Mity i fakty na temat jerkowania - nowy artykuł
#1 OFFLINE
Napisano 31 sierpień 2006 - 08:15
Zapraszam wszystkich czytelników do lektury artykułu Mity i fakty na temat jerkowania. W artykule tym postanowiłem opisać wszelkiego rodzaju mity, które krążą wokół metody jerkowej. Liczę na ożywioną dyskusję chciałbym bowiem by artykuł ten ewoluował na bieżąco tak by w rezultacie przynosił jak najwięcej informacji zarówno zaawansowanym użytkownikom jerków jak i tym początkującym. Zapraszam.
Fragment artykułu zamieszczony był w WŚ 05/2006.
Pozdrawiam
Remek
#2 OFFLINE
Napisano 31 sierpień 2006 - 08:55
#3 OFFLINE
Napisano 31 sierpień 2006 - 08:58
Jak zwykle tekst na wysokim poziomie, kolejna doza konkretnych informacji. Czekam na ciąg dalszy.

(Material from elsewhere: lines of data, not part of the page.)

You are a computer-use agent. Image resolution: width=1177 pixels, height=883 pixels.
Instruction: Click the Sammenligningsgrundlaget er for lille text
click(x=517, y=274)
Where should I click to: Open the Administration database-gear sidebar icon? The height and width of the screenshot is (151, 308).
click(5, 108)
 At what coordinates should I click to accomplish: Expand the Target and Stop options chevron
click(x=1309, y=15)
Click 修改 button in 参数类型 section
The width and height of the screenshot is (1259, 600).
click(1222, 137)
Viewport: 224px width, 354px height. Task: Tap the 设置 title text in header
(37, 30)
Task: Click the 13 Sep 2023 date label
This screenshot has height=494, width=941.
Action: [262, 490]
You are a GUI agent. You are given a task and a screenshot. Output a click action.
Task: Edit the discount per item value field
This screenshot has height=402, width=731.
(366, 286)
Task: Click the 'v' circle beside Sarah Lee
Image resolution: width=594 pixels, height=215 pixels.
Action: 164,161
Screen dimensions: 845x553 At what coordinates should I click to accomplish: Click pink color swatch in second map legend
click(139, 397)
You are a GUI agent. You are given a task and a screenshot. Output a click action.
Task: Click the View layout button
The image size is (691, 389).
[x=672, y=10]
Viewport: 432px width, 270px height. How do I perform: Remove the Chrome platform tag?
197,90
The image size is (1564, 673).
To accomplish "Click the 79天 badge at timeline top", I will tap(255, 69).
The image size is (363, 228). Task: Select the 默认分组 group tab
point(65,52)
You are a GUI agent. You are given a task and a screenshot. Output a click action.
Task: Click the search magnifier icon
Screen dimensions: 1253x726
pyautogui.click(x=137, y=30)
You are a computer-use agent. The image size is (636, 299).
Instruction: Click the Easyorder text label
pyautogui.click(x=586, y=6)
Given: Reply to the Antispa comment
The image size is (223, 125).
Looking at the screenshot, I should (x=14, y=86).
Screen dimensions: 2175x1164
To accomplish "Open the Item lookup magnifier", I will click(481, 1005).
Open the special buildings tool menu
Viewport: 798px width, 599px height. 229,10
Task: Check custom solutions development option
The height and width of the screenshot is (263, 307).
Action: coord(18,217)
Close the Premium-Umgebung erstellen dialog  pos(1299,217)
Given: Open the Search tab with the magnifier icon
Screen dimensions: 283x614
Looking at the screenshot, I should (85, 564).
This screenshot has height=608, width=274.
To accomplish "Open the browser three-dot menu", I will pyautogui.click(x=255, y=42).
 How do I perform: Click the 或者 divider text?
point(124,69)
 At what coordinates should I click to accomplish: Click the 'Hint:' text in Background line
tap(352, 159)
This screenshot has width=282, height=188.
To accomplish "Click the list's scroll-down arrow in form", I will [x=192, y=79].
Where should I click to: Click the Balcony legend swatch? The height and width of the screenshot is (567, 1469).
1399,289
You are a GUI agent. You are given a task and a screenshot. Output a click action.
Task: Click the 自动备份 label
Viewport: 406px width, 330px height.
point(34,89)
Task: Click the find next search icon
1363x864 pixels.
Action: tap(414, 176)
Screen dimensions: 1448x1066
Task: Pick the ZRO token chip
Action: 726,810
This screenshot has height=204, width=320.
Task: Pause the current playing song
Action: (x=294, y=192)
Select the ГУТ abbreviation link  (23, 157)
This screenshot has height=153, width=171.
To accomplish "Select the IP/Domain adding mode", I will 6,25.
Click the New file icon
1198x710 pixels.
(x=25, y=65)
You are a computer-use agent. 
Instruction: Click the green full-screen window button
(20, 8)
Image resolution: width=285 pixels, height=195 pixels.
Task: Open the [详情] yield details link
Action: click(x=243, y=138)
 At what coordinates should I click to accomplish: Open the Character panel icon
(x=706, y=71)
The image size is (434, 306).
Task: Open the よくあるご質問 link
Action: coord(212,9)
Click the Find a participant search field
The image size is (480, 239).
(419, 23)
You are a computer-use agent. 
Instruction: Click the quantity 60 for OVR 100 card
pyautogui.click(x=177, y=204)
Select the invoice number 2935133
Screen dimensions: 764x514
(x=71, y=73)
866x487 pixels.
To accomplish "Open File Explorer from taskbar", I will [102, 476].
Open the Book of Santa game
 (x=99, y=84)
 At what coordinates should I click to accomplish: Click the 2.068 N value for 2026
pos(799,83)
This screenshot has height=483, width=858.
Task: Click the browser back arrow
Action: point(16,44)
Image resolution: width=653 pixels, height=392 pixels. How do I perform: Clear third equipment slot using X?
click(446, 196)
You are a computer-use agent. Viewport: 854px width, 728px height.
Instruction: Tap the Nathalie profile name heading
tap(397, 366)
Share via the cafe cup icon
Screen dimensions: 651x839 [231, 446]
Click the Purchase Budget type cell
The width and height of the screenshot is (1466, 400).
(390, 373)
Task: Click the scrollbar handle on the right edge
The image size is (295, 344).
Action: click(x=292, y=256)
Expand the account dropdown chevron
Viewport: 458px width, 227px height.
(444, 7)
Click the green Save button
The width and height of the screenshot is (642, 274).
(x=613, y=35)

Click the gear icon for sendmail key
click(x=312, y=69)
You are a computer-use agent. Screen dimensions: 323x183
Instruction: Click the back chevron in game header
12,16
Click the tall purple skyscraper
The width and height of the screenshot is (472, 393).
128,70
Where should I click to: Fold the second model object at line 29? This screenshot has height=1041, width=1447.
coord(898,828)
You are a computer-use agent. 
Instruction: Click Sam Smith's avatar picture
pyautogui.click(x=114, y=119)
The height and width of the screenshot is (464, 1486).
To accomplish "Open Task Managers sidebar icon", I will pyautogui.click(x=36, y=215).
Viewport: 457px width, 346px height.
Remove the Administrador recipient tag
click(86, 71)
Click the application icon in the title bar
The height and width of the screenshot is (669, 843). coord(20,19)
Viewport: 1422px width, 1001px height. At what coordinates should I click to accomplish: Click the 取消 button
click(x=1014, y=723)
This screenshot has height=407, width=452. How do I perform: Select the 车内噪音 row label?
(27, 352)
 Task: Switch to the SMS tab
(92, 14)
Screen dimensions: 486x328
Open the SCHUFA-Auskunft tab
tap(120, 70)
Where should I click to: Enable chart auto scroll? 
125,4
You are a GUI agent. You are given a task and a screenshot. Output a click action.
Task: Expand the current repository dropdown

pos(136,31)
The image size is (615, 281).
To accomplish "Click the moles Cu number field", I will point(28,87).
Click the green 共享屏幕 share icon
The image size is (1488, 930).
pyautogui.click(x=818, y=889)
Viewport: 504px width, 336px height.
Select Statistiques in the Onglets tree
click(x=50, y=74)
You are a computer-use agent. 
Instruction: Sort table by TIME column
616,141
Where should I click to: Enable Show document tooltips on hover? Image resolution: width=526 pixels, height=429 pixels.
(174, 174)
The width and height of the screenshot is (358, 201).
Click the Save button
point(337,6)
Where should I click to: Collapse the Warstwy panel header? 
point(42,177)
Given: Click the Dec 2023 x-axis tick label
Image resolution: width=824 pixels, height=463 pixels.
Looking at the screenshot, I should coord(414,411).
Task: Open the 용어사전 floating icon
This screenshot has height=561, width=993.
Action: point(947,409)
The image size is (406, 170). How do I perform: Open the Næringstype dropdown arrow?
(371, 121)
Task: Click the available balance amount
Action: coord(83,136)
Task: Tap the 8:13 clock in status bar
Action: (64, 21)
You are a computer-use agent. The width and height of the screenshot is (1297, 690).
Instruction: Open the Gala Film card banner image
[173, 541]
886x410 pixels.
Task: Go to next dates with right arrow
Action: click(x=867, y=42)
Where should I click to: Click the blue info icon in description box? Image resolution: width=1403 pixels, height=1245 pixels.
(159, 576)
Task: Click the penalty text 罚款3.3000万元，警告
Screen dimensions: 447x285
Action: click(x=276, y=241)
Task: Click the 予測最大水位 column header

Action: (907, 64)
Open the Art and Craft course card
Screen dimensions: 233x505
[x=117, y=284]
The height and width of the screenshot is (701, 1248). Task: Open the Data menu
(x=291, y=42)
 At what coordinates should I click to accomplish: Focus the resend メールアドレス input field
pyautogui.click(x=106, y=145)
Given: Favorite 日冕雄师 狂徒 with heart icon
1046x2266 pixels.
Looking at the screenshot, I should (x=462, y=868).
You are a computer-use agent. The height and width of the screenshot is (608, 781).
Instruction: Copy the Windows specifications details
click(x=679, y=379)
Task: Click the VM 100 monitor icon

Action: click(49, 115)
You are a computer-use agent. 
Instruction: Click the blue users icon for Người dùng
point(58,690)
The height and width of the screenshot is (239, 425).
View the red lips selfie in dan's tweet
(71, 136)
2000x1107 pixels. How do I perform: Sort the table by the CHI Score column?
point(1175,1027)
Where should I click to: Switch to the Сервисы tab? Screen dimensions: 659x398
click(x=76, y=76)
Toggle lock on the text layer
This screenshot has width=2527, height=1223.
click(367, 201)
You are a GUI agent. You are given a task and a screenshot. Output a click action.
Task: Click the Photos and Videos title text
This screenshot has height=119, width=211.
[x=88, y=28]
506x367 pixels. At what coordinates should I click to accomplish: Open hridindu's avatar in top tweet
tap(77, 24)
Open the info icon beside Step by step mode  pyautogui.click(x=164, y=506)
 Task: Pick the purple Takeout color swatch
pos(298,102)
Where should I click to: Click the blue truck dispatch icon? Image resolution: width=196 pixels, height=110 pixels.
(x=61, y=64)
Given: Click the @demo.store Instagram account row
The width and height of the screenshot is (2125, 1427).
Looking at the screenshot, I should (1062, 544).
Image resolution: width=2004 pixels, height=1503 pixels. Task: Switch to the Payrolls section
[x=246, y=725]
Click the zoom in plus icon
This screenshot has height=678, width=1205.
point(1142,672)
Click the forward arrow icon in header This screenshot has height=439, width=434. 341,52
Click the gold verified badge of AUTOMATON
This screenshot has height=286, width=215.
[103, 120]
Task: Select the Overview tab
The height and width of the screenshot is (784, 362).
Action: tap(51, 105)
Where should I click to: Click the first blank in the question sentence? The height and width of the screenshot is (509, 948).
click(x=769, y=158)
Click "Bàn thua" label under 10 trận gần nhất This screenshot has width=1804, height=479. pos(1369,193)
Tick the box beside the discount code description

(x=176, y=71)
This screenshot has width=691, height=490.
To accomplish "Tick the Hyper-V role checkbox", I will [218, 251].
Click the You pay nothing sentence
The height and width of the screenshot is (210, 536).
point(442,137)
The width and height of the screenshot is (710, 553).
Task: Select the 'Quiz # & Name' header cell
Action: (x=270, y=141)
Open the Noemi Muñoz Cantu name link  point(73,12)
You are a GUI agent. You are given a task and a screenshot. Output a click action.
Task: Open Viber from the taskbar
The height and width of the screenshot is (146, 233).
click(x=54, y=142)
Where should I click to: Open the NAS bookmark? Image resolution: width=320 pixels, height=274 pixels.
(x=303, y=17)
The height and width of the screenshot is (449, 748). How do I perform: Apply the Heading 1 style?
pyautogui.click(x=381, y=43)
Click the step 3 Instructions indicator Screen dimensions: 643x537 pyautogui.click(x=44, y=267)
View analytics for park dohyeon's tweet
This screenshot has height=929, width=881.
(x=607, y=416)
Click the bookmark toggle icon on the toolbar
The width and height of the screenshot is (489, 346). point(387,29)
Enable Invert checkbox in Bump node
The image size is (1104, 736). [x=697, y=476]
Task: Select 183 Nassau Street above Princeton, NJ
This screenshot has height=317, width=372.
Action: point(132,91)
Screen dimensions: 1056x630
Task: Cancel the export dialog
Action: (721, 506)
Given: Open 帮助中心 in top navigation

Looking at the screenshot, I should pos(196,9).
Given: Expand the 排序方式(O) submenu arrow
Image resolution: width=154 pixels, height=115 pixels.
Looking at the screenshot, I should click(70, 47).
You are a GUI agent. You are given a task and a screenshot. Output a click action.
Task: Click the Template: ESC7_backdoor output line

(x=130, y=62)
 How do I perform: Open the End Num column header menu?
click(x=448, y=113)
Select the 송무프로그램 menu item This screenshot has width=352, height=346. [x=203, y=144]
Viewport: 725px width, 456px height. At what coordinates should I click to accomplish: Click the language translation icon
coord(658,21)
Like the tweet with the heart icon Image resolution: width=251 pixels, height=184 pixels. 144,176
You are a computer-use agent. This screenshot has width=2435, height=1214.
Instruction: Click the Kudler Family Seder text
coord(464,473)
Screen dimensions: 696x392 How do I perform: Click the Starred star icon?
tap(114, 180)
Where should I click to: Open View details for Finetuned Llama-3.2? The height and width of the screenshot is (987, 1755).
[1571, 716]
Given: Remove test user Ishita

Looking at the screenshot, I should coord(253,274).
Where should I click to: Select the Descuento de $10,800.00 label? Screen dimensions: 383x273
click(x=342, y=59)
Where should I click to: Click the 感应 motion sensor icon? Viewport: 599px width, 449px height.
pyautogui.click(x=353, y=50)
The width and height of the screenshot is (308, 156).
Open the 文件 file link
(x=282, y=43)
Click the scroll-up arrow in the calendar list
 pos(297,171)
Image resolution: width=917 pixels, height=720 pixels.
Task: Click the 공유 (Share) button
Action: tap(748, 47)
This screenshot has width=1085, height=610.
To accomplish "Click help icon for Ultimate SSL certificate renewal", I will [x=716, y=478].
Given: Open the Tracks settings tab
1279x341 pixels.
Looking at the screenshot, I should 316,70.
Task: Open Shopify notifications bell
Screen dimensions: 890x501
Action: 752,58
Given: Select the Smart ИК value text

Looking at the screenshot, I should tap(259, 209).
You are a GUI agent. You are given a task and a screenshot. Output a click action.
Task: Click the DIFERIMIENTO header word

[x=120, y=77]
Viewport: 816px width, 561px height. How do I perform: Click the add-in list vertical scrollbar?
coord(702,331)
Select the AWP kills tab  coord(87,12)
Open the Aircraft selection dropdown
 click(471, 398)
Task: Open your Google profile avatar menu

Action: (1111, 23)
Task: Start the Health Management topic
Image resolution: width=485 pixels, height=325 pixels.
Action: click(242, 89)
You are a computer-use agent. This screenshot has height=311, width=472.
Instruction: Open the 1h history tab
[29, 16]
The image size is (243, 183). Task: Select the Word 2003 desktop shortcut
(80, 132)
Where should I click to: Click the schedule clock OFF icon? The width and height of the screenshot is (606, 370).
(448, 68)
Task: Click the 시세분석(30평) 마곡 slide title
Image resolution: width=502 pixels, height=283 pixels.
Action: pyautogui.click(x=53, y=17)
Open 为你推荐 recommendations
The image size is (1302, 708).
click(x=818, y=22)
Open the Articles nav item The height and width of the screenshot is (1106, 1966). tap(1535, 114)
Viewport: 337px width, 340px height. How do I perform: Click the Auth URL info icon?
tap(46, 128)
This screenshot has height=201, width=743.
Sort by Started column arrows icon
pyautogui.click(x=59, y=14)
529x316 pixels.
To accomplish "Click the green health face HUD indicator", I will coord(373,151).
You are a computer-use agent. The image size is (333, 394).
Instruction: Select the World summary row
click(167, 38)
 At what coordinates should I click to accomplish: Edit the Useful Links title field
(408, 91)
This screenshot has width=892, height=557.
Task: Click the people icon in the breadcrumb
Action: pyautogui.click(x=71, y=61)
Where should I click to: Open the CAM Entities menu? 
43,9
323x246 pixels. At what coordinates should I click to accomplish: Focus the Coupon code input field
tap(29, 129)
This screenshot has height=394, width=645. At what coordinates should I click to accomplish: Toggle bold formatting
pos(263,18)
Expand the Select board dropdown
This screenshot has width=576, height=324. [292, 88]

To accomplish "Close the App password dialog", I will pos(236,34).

Czasami zastanawiam się tylko nad ujawnianiem takiej wiedzy tajemnej szerokiej publiczności... Niestety obawiam się, czy część czytelników nie potraktuje tego typu artykułów jako instruktarzu napełniania zamrażarki Chyba trzeby być optymistą i mieć nadzieje, że nie... Sprzęt jerkowy jeszcze nie jest całkiem tani, a jeśli niektórzy wędkarze podchodzą do tego, że karta i wędki muszą się zwrócić to jestem przerażony
Pozdrawiam
Konrad
PS. UPPSS, już nie jestem pierwszy
#4 OFFLINE
Napisano 31 sierpień 2006 - 12:42
@remek
Ciekawi mnie ten element o sandaczach z zaporówek na Slidery 7. Móglbys troche rozwinac, jesli rzecz jasna cos wiecej sie dowiedziales?
#5 OFFLINE
Napisano 31 sierpień 2006 - 12:43
#6 OFFLINE
Napisano 31 sierpień 2006 - 13:18
dobra robota!
@Radegs,
...Czasami zastanawiam się tylko nad ujawnianiem takiej wiedzy tajemnej szerokiej publiczności...
- ten temat często mnie nurtował, ale jednak staramy się przekazywać i dzielić się swoją wiedzą z innymi wędkarzami. Robiąc to staramy się także przemycić wiedzę na temat wypuszczania ryb i w ogóle etycznego zachowania nad wodą. Mam nadzieję, że w pewnym stopniu to skutkuje i ludzie zaczynają troszkę inaczej myśleć nad wodą.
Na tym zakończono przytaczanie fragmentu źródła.